Consigne:
Recopiez à l'identique les lignes ci-dessous, de la ligne contenant « How do I perform: Choose » jusqu'à la ligne contenant « (x=286, y=81) », ces deux lignes incluses. Omettez les images dans votre réponse.

Données:
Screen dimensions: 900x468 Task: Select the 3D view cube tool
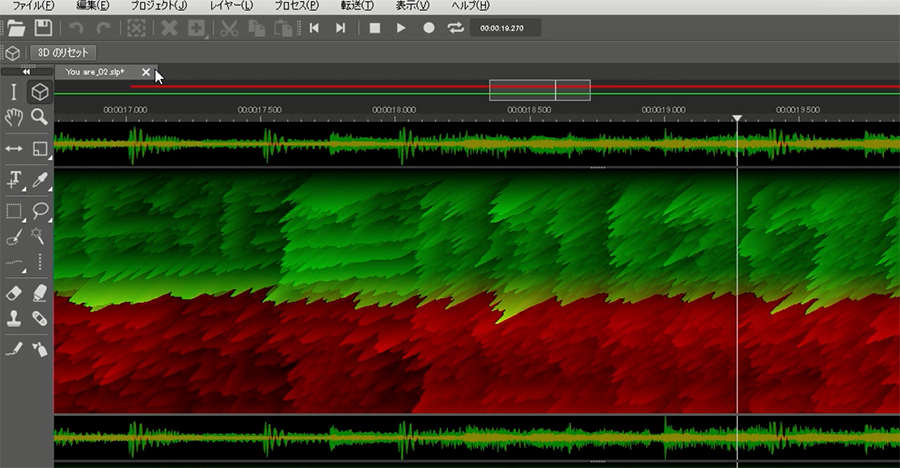[40, 92]
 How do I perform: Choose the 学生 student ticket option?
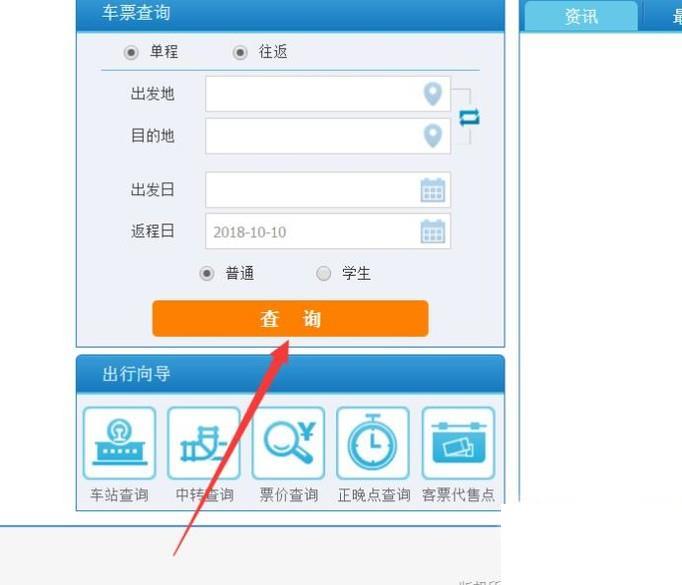[323, 274]
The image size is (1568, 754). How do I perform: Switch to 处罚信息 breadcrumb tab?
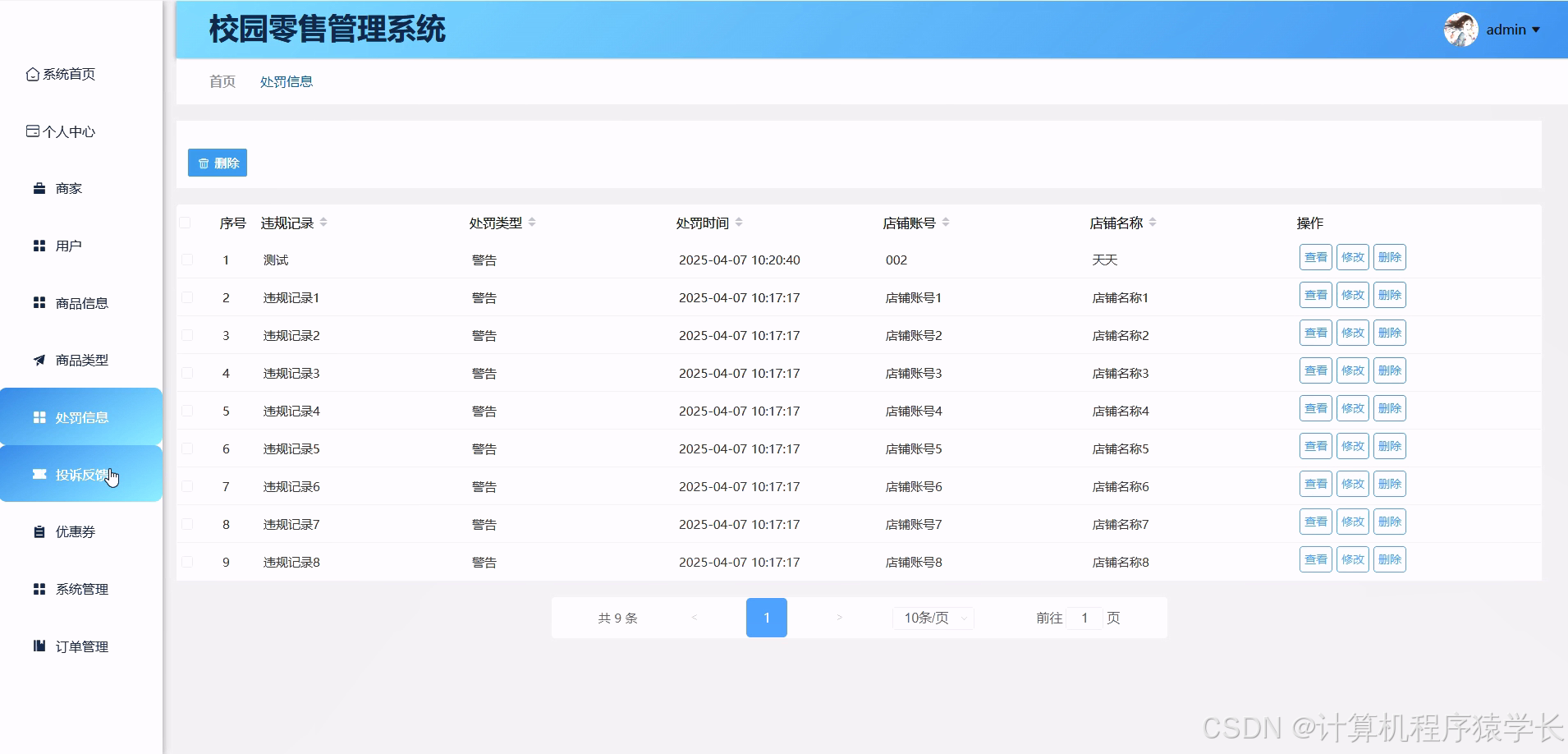(x=286, y=81)
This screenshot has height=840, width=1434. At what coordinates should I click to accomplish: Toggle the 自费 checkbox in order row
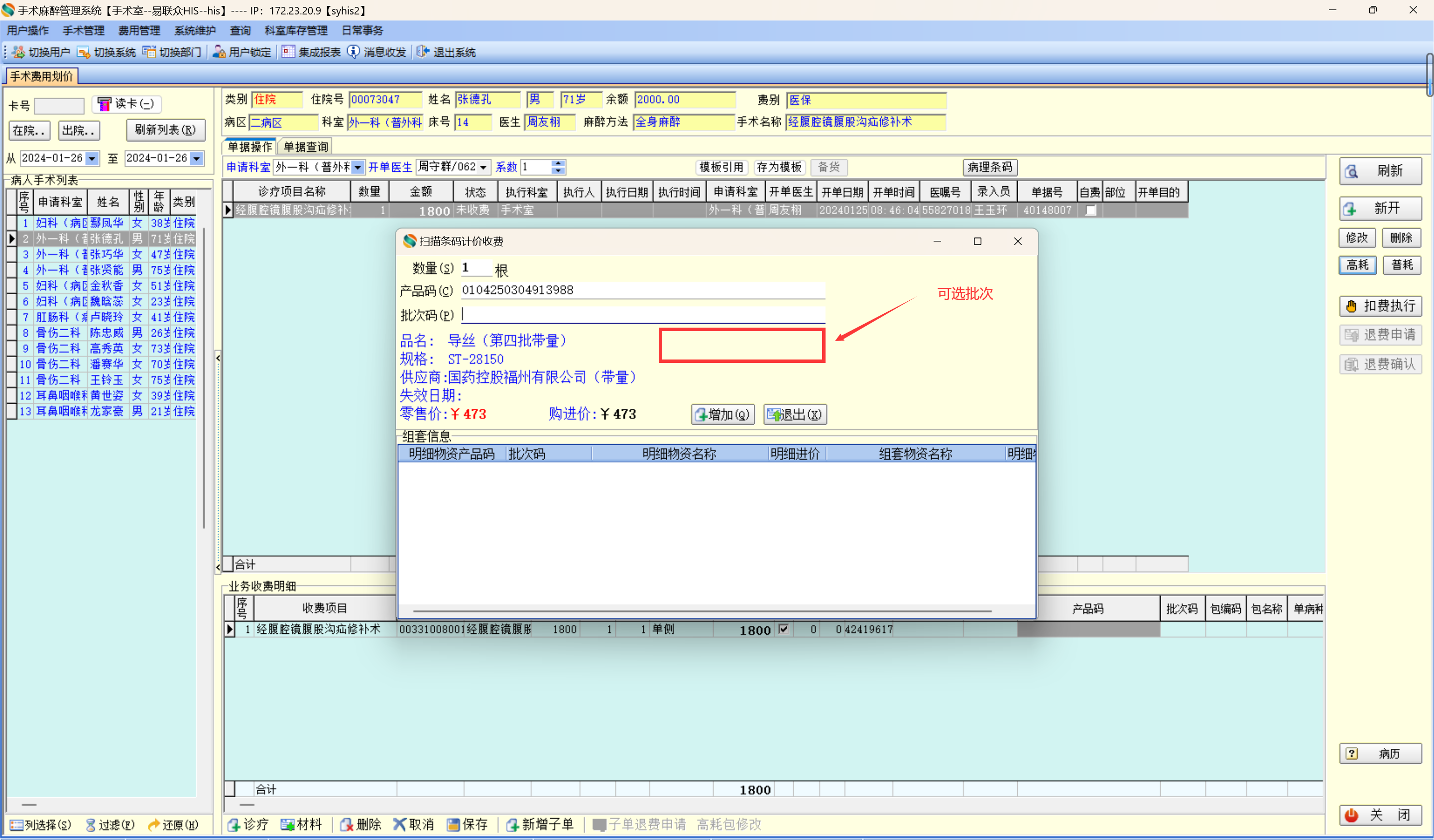pyautogui.click(x=1090, y=211)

Corrigé:
 How do I perform: Choose the 学生 student ticket option?
[323, 274]
The image size is (1568, 754). How do I perform: Switch to 处罚信息 breadcrumb tab?
(x=286, y=81)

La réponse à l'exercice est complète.